Work instruction | Find the line containing "You are a computer-use" in the material below; copy that line and all following lines exactly.

Records shown |
··········

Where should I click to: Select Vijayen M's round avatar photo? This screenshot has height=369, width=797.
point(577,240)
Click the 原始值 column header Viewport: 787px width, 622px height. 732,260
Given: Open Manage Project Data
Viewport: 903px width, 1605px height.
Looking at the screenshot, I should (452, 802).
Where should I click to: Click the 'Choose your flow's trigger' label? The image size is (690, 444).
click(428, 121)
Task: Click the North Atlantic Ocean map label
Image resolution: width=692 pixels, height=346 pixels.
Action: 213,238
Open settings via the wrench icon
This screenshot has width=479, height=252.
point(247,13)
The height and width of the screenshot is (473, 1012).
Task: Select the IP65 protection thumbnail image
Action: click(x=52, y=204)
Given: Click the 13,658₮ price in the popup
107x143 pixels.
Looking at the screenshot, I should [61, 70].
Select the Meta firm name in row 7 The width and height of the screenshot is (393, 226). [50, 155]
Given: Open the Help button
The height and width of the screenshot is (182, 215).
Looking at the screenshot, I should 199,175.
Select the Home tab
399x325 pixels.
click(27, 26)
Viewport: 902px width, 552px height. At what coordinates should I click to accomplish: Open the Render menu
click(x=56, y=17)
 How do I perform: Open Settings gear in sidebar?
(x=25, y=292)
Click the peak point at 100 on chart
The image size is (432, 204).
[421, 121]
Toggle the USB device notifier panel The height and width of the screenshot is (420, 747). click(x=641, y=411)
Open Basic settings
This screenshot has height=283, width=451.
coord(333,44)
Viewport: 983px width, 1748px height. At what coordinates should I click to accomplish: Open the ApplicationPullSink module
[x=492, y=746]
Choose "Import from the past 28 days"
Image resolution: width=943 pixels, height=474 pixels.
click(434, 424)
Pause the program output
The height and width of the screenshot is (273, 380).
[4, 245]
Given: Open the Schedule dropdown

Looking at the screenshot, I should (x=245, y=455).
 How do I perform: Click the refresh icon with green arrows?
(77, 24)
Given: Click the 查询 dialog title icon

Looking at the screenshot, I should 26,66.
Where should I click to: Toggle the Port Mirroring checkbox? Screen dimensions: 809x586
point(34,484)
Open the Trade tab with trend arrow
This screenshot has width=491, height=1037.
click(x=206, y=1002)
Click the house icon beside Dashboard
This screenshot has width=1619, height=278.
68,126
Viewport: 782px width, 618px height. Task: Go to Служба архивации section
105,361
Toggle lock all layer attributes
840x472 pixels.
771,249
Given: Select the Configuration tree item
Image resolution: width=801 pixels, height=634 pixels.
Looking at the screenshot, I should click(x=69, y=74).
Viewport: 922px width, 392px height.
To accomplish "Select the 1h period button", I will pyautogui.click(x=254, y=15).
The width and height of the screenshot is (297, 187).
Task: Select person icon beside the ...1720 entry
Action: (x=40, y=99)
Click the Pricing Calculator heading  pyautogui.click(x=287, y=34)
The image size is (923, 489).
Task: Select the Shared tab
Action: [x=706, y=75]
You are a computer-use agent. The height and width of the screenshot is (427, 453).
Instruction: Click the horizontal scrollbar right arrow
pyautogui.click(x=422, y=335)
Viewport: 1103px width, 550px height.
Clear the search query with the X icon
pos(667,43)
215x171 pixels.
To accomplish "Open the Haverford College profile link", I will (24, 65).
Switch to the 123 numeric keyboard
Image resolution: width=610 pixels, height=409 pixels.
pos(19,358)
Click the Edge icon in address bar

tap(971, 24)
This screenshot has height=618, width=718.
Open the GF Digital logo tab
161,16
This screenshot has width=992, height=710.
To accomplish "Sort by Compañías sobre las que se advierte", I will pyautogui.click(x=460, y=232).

··········

Answer space |
You are a computer-use agent. The height and width of the screenshot is (427, 453).
Instruction: Click the horizontal scrollbar right arrow
pyautogui.click(x=422, y=335)
Viewport: 1103px width, 550px height.
Clear the search query with the X icon
pos(667,43)
215x171 pixels.
To accomplish "Open the Haverford College profile link", I will (24, 65).
Switch to the 123 numeric keyboard
Image resolution: width=610 pixels, height=409 pixels.
pos(19,358)
Click the Edge icon in address bar

tap(971, 24)
This screenshot has height=618, width=718.
Open the GF Digital logo tab
161,16
This screenshot has width=992, height=710.
To accomplish "Sort by Compañías sobre las que se advierte", I will pyautogui.click(x=460, y=232).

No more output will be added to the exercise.